Landis Smithers: We have a brand standard for what we believe is Playboy beautiful. I think it’s a combination of the look and feel of the woman and how they shoot themselves. It’s also a combination of sexy, not trashy—bringing a sense of humor to things, and showing themselves in the best light. A great thing about our best engagers—most of them being Playmates—they understand that. These are girls who know how to photograph themselves and look their best in a semi-amateur sense. We don’t want professional photographs. It’s got to be something that has a sense of real life to it.

DD: What’s a typical day like running Playboy’s Twitter?

LS: As much as we’d like to be off the cuff and reactive to everything, that’s not the best way to keep a brand this massive moving forward. It’s a blend. We have a series of guest editors who come in and help curate things that we find most appropriate for lifestyle. We also leave space open to be reactive to topical events and to put the Playboy spin on things.

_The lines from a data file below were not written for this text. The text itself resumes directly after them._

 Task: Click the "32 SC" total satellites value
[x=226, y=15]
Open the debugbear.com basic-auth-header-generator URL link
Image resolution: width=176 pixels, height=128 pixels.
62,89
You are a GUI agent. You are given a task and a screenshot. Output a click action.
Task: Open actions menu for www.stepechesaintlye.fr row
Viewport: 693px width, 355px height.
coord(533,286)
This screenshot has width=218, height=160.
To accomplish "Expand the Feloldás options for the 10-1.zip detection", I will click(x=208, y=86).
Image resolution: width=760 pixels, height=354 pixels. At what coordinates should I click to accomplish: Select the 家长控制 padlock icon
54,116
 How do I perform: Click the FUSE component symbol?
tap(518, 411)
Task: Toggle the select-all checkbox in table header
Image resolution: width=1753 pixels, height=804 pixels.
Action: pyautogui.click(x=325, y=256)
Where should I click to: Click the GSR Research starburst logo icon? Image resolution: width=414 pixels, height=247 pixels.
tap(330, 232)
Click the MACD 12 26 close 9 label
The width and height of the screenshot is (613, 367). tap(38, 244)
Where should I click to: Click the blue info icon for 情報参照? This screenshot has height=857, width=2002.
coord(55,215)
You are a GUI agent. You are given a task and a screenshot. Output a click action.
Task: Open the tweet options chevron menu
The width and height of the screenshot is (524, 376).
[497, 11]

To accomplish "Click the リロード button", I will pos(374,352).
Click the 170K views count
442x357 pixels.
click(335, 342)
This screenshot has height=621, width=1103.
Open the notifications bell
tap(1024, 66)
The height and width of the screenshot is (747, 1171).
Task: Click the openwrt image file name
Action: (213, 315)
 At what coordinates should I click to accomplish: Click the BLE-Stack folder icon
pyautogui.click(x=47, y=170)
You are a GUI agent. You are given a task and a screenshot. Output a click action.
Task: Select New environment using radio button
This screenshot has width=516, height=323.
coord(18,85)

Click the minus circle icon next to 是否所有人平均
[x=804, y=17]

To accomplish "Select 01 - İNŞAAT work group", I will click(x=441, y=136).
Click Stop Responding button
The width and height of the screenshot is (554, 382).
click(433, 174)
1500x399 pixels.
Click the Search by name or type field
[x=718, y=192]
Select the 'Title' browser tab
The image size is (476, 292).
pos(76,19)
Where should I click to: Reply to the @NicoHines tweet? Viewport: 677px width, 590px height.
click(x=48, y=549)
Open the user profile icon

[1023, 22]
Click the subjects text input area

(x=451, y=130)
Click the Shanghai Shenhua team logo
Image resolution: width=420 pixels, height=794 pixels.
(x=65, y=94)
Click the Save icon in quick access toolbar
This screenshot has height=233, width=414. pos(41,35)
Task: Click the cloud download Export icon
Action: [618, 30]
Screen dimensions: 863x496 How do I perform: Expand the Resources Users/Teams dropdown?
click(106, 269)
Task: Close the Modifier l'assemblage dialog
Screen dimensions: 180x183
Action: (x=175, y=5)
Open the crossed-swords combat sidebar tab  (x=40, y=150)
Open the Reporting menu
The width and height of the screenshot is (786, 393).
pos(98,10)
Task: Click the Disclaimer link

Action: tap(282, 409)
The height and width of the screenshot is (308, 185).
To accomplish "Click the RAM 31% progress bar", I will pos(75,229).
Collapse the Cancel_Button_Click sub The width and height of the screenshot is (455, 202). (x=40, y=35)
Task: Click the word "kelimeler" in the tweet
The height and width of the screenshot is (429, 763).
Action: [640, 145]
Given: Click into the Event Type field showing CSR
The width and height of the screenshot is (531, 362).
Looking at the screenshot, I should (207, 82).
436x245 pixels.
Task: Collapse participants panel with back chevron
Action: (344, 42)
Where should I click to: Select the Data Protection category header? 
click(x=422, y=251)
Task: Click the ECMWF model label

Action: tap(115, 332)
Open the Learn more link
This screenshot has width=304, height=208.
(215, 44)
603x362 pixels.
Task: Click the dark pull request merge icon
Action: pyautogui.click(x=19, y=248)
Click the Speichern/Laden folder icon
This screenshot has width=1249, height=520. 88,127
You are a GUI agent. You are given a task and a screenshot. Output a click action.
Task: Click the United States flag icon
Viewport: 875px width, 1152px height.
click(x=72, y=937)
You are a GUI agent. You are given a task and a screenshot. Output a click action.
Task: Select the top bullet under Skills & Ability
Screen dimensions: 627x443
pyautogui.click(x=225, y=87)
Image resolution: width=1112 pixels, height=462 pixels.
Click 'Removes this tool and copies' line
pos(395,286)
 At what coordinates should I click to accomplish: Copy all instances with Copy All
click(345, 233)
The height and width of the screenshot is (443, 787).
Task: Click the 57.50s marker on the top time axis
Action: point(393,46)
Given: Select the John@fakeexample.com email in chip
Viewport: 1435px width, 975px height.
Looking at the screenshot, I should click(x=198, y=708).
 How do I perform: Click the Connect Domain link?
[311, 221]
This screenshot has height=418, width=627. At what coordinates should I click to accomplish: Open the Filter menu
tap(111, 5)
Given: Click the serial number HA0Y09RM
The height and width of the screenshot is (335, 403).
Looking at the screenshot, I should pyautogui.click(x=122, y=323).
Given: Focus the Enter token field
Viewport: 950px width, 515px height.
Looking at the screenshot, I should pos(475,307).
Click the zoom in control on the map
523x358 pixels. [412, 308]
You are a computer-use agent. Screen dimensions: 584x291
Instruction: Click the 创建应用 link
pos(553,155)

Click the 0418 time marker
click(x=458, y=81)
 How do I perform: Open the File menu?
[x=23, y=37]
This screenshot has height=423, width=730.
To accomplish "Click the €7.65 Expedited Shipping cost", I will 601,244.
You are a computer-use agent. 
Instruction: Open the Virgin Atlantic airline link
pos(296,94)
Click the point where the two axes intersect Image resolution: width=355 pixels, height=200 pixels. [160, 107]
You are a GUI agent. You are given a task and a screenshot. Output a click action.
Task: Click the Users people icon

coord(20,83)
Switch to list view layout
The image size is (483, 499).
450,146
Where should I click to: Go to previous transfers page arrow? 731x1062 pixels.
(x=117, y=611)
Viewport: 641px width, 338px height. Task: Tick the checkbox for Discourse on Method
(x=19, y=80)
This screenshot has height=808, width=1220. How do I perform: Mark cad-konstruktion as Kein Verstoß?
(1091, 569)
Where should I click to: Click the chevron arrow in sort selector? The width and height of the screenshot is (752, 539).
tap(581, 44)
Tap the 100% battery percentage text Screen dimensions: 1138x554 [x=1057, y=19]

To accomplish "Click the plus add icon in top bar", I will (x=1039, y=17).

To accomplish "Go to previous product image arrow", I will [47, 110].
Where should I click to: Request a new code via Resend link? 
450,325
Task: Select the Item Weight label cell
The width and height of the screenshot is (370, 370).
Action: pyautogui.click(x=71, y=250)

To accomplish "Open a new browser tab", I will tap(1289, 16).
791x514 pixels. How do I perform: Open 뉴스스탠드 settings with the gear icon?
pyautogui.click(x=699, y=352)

We like to keep people guessing. Yes, we engage with the Playmates by tweeting at them and sharing their content. We also found that an amazing quote from an iconic man can go wildly viral for us.

DD: How does one get a job curating Playboy’s Twitter?

Kristin Patrick: It’s not just somebody who wants to come and write things and respond to world and be creative. We take a very strategic approach to everything we tweet out. It has to be written in our brand voice, with our brand sensibility, with our brand sense of humor. Anybody we recruit to the company has to understand that.”

DD: What does the future for Playboy on Twitter?

LS: One of the things we’ve been working on is basically finding out brand voice and honing in on the core essence of what makes Playboy Playboy. A couple of months ago we took a different approach to our social media presence and wanted to broaden our content—the most over-the-top luxury resort, the cooled gadget, the cost of the gentleman’s lifestyle and things that drive him. Also on the girl content side, we’ve taken a more curated approach. For instance, we don’t post just an endless stream and clog up people’s Facebook timelines. We post the best of the best.

In terms of Twitter, we’re always open. Part of what we’re looking at is what feels organic, what feels most genuine and how don’t we replicate the same thing over and over again. We’re actually trying to streamline it in a certain way. We want to make sure that whatever we do has impact. It has to have meaning.